O ideal para esse preparo é que o tofu seja firme. Caso contrário, ele não vai fritar bem. Antes de cortar o tofu, gosto de secá-lo com um pano de prato. Para o tofu que compro, já é suficiente. Aqui em Brasília acho um ótimo tofu orgânico vendido na feira do jardim Botânico (na banca de produtos japoneses da Marisa) e também no restaurante Girassol. Se só achar tofu mais mole, pode tentar drená-lo mais tempo e, na hora de dourá-lo, ter cuidado para não quebrar. O tomate que usavam lá era muito adocicado.

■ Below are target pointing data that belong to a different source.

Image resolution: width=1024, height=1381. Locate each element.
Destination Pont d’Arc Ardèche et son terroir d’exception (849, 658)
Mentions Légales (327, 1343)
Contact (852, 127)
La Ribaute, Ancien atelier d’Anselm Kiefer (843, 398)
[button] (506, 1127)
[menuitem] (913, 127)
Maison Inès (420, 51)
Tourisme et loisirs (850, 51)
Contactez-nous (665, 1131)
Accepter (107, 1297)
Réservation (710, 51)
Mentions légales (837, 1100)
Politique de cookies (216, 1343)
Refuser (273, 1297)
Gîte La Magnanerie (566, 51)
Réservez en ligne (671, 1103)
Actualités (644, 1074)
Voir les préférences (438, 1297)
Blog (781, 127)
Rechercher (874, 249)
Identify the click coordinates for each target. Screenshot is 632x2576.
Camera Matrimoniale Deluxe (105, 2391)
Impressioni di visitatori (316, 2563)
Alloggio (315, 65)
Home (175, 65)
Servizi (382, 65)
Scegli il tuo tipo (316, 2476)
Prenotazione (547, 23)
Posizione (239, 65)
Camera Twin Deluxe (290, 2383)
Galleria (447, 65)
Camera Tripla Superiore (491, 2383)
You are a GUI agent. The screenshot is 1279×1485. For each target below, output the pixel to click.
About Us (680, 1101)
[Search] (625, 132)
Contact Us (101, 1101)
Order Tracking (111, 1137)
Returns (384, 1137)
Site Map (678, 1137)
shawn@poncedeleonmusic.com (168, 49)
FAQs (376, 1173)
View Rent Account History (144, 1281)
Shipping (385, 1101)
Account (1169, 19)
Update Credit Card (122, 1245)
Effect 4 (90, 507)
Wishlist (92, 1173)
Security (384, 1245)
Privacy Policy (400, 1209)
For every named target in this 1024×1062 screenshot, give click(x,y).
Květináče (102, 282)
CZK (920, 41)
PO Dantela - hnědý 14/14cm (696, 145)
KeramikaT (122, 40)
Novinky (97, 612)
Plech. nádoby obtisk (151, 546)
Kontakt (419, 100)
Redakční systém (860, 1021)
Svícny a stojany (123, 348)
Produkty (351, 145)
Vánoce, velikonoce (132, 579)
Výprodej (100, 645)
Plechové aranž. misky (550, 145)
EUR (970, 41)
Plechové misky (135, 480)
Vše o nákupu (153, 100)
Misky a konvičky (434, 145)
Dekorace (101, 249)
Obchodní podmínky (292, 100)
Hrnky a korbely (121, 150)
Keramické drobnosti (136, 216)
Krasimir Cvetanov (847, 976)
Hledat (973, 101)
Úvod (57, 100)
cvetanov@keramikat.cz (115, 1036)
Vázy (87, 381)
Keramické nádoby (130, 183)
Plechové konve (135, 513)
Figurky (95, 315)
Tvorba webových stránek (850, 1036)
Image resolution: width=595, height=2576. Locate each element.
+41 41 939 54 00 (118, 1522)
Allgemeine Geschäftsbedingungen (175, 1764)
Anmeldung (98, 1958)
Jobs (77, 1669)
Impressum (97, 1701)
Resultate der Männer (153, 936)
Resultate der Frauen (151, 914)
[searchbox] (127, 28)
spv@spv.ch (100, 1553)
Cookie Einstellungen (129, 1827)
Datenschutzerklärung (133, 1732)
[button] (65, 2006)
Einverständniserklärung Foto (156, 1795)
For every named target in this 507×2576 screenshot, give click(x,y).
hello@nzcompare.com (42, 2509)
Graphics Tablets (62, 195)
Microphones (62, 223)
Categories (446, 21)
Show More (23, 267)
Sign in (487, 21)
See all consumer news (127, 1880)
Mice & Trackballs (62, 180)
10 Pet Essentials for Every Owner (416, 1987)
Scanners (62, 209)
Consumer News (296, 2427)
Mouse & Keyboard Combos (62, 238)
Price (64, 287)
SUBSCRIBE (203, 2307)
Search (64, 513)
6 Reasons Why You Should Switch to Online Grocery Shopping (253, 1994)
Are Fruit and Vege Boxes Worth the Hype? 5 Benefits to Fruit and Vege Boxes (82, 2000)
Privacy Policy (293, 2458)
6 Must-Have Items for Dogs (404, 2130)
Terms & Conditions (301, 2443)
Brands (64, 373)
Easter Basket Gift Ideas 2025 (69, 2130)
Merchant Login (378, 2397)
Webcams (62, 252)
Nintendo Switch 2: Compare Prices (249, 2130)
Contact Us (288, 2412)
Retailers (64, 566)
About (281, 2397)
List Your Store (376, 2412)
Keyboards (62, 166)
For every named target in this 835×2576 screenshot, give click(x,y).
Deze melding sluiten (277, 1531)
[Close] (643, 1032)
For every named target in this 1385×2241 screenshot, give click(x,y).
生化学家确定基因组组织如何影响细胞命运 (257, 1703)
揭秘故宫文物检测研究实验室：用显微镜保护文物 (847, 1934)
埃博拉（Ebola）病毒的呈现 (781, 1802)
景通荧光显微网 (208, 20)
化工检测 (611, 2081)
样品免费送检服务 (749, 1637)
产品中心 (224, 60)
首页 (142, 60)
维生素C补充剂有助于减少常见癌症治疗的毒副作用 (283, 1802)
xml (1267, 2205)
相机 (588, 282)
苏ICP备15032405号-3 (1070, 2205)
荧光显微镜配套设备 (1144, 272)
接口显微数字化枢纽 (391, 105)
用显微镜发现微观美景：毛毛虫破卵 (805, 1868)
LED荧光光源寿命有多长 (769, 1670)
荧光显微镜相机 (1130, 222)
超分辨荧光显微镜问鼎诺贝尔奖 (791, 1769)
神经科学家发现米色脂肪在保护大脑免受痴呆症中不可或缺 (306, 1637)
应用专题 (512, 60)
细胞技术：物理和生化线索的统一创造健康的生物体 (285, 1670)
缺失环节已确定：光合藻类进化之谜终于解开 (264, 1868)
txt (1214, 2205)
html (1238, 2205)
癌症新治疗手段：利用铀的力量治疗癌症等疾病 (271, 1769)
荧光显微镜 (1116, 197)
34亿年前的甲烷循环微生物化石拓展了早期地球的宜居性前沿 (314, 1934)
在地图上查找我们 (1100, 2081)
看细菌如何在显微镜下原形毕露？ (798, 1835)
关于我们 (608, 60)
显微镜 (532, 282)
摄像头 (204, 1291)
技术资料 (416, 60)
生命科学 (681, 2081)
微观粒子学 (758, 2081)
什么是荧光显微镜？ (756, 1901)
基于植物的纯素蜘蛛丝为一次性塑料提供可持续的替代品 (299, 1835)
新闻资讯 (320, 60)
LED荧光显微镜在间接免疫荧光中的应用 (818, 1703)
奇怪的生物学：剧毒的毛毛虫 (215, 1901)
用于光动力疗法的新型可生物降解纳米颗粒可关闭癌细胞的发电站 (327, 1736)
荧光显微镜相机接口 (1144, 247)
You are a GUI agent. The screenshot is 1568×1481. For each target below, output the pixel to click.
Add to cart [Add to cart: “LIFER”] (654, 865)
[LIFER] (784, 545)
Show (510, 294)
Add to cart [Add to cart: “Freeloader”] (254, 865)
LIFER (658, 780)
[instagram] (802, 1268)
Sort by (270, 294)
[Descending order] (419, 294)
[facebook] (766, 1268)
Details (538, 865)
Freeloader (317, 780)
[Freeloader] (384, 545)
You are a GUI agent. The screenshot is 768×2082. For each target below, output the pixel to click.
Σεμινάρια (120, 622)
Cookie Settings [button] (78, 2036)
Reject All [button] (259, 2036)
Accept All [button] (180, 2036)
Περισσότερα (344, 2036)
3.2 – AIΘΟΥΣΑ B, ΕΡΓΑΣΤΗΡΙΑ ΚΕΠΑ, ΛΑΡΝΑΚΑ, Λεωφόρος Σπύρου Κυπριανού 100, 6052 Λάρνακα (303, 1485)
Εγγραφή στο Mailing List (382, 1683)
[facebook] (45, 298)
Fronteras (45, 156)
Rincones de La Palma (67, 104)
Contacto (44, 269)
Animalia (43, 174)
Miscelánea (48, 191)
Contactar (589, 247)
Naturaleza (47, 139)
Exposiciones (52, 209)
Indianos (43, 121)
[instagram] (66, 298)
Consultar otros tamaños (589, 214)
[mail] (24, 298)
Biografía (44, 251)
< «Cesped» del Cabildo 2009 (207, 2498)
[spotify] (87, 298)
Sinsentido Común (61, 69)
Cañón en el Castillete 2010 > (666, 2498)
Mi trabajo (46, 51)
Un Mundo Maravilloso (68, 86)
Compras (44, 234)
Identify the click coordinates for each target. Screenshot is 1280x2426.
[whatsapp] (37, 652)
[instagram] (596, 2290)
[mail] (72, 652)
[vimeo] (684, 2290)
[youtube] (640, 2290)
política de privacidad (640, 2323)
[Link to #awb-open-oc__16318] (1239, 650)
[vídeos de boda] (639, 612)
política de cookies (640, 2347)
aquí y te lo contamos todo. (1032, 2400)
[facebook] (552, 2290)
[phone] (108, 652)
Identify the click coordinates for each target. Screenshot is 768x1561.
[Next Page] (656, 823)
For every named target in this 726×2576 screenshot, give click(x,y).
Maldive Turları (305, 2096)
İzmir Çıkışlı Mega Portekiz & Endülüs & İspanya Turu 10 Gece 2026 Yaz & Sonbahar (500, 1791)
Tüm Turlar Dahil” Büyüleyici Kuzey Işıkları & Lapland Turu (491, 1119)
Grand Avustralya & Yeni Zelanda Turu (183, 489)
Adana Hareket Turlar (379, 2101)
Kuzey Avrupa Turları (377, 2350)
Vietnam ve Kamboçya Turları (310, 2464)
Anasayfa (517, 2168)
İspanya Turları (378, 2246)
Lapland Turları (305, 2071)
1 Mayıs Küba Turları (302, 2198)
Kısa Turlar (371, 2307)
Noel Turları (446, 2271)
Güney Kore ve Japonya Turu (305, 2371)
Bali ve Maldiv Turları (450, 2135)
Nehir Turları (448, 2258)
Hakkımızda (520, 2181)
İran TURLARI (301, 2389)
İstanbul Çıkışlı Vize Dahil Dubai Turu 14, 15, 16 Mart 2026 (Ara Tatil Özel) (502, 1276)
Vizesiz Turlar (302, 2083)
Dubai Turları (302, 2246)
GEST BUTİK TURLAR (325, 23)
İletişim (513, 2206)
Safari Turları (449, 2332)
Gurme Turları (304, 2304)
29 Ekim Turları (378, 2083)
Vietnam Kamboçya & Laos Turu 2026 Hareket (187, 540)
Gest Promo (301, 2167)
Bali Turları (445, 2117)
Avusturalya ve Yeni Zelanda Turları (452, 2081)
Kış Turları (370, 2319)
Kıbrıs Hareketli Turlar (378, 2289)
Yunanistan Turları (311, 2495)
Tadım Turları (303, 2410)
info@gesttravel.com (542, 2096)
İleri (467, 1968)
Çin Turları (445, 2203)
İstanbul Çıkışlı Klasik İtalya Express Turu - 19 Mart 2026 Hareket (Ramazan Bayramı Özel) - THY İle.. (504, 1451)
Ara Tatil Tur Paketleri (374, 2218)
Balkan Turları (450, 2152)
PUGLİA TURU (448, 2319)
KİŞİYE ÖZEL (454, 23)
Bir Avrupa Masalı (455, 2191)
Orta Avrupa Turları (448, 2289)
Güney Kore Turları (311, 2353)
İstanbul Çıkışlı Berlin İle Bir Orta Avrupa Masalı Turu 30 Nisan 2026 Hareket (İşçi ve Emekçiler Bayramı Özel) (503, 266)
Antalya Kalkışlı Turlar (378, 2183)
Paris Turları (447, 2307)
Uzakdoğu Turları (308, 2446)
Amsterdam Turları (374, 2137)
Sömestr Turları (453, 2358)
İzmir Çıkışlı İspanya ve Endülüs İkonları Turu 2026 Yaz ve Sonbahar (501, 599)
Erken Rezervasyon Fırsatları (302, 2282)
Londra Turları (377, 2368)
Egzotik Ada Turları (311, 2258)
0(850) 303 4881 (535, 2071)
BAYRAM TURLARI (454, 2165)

A variedade que uso aqui é um tomate italiano pequeno ou tomate-cereja. Mas, se quiser, pode tentar com outros também, embora acho que vá ficar um pouco mais ácido e talvez tenha que corrigir a acidez.
Eles não usam muito sal na comida, porque sempre levam à mesa uma tigelinha com molho de soja. Pegam, por exemplo, cada pedacinho de tofu com o hashi, o imergem na tigelinha com shoyu e o colocam sobre o arroz. Assim, o arroz, que é feito sem tempero e grudadinho, também fica temperado. Quando não vou comer com shoyu, tempero com sal e um tico de semente de mamão (que faz as vezes da pimenta-do-reino) ou pimenta-de-macaco.
É o tipo de prato que gosto de fazer e servir em seguida para o tofu ainda estar crocante. Mas pode guardar para depois, só o tofu que vai absorver mais o caldo do tomate e ficar mais molinho. Fica ótimo para uma refeição vegetariana (ou até com peixes), acompanhada de arroz e legumes variados. Aposto que até os “desconfiados” com tofu vão gostar!
- Para o tofu:
- 500 g de tofu firme
- 500 g de tomate-cereja, tomate italiano ou a versão menor do tomate italiano
- meio maço de cebolinha
- azeite (ou óleo neutro) para dourar o tofu
- uma pitada de sal
- pimenta-do-reino (ou semente de mamão ou pimenta-de-macaco) opcional
- Para acompanhar:
- molho de soja (prefira um de fermentação natural e sem glutamato monossódico, a Daimaru é uma boa marca e fácil de encontrar)
- Seque bem o tofu e corte-o em retângulos de mais ou menos 2 cm x 3 cm.
- Pique os tomates em rodelas de cerca de 0,5 cm.
- Corte a cebolinha em tirinhas não tão finas (0,5 cm).
- Aqueça, em fogo médio, uma wok ou frigideira grande e acrescente azeite o suficiente para cobrir o fundo da frigideira e dourar o tofu.
- Junte aos poucos o tofu, deixando espaço entre eles e sem sobrepor uns aos outros. É melhor fazer aos poucos, pois, se colocar tofu demais, não vai ficar crocante.
- Deixe dourar, mexendo com um hashi ou uma espátula. Não use garfos para não quebrar o tofu.
- Vire-os com cuidado e deixe-os dourar do outro lado.
- Passe os tofus prontos para um prato e repita com o restante.
- Quando terminar de dourar o tofu, mantenha a frigideira no fogo. Se precisar, acrescente mais um pouco de azeite e junte os tomates picados.
- Tempere com uma pitada de sal e refogue um pouco.
- Amasse os tomates com o hashi ou uma colher de pau para soltar o caldo.
- Apure e ajuste o sal, se necessário.
- Volte os tofus para a frigideira e misture para incorporar o molho de tomate.
- Por último, junte a cebolinha.
- Desligue o fogo e sirva, acompanhado de molho de soja.